Fiction Review: Francesca Forrest’s Pen Pal
This past month, I’ve not been playing much in the way of interactive fiction and my webcomics have fallen behind schedule–in part because I’ve been reading some great prose books. One of the most recent is the novel Pen Pal by Francesca Forrest, a self-published novel that began its life on livejournal and grew up into a full-fledged, completely remarkable fantasy. For those who have been looking for something different than fantasyland fare, this is definitely a novel you should check out.
As the story opens, young Em, a girl from the floating community of Mermaid’s Hands just off the Gulf Coast of the United States, is reaching for the larger world. She loves her community and trusts in the Seafather, the god worshipped by her small village of intertwined boats on the mudflats, but she wants to see more of the world. With the help of a friend, she tosses a message in a bottle into the sea, willing the Seafather to take it somewhere interesting, to someone who will write her back.

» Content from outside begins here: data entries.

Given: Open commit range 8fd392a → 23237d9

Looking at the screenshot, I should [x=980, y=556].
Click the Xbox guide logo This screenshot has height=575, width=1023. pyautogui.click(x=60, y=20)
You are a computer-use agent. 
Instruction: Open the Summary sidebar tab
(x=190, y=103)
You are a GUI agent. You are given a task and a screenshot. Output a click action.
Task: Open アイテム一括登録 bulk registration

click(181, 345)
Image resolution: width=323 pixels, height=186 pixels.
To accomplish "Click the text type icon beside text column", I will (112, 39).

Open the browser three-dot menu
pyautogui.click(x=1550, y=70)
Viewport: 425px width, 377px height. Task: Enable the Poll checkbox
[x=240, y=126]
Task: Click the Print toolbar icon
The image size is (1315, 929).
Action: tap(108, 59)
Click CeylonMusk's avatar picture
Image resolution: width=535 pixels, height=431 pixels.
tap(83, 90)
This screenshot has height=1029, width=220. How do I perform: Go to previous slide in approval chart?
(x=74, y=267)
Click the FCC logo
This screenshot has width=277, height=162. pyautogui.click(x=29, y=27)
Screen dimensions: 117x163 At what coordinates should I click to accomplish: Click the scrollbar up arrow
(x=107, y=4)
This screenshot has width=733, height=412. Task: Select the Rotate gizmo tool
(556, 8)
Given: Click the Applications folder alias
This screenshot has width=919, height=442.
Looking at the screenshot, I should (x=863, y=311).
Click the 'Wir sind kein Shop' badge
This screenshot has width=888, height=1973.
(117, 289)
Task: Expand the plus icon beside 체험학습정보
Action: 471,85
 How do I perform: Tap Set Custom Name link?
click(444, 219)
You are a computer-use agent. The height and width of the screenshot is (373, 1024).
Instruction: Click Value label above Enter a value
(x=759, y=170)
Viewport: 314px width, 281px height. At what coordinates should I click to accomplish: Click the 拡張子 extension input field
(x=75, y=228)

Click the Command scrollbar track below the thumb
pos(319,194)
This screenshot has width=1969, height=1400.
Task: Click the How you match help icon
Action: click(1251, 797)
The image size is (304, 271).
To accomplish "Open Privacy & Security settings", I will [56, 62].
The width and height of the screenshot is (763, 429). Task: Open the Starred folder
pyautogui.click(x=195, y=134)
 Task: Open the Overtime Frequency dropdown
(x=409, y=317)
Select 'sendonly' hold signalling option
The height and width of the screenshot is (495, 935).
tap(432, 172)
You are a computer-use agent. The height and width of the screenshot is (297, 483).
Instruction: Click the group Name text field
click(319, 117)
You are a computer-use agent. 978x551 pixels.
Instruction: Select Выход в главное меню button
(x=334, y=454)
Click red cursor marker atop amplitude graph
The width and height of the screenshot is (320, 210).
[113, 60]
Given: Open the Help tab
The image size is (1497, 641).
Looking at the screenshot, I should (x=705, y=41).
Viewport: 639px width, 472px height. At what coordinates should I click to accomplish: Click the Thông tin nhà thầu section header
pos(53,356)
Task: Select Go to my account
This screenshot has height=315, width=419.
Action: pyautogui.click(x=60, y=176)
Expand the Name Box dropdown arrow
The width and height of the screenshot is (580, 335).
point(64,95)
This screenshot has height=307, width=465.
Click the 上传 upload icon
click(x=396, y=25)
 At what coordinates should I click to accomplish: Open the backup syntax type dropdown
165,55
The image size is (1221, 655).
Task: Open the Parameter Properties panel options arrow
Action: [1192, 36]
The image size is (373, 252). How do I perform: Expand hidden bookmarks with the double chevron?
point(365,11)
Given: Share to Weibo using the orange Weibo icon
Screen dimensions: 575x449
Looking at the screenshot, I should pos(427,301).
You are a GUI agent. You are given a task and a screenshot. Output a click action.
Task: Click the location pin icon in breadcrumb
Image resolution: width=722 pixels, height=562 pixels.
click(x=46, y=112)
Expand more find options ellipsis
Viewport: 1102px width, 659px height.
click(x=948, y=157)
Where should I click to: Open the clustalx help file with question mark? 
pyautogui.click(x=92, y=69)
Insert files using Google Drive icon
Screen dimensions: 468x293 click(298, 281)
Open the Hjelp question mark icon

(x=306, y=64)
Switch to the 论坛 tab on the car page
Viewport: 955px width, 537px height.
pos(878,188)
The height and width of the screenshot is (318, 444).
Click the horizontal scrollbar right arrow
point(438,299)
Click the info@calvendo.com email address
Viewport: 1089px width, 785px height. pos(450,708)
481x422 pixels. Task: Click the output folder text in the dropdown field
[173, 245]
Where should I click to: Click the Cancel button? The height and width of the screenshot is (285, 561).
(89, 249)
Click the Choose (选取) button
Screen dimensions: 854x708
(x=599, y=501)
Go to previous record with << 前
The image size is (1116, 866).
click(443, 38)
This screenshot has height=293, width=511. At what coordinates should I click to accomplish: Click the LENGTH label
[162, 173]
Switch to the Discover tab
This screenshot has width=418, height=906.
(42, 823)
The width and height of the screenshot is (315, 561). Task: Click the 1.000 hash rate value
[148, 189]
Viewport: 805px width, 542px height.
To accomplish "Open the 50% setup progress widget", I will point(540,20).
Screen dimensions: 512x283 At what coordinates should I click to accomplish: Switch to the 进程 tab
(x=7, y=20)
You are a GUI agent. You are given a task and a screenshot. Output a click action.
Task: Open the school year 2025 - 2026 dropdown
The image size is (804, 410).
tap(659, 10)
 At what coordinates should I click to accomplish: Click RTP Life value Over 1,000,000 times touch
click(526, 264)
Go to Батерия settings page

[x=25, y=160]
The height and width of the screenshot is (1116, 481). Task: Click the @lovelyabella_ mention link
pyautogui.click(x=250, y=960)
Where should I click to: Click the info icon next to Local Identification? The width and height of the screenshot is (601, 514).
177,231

Whether through fate or the intervention of two very different gods, the letter ends up in the hands of Kaya, a political prisoner in the country of W–, near Indonesia, whose prison is a faux-temple suspended over Ruby Lake, a lava lake in the center of a volcano. Kaya is from the mountains, making her a minority in her own small country, and her people’s traditional religion, worship of the Lady of Ruby Lake, has been forbidden. Through writing to Em, she begins to examine how she became a political prisoner–she who had once embraced the lowland culture, attended college in America, and sought to advance in life. But her plan to hold a festival for the Lady, just as a cultural celebration, nothing to offend the government, crashes around her ears and sends her hanging perilously above the lava, in solitary confinement, but for letters from her mother and Em and a strangely intelligent crow companion.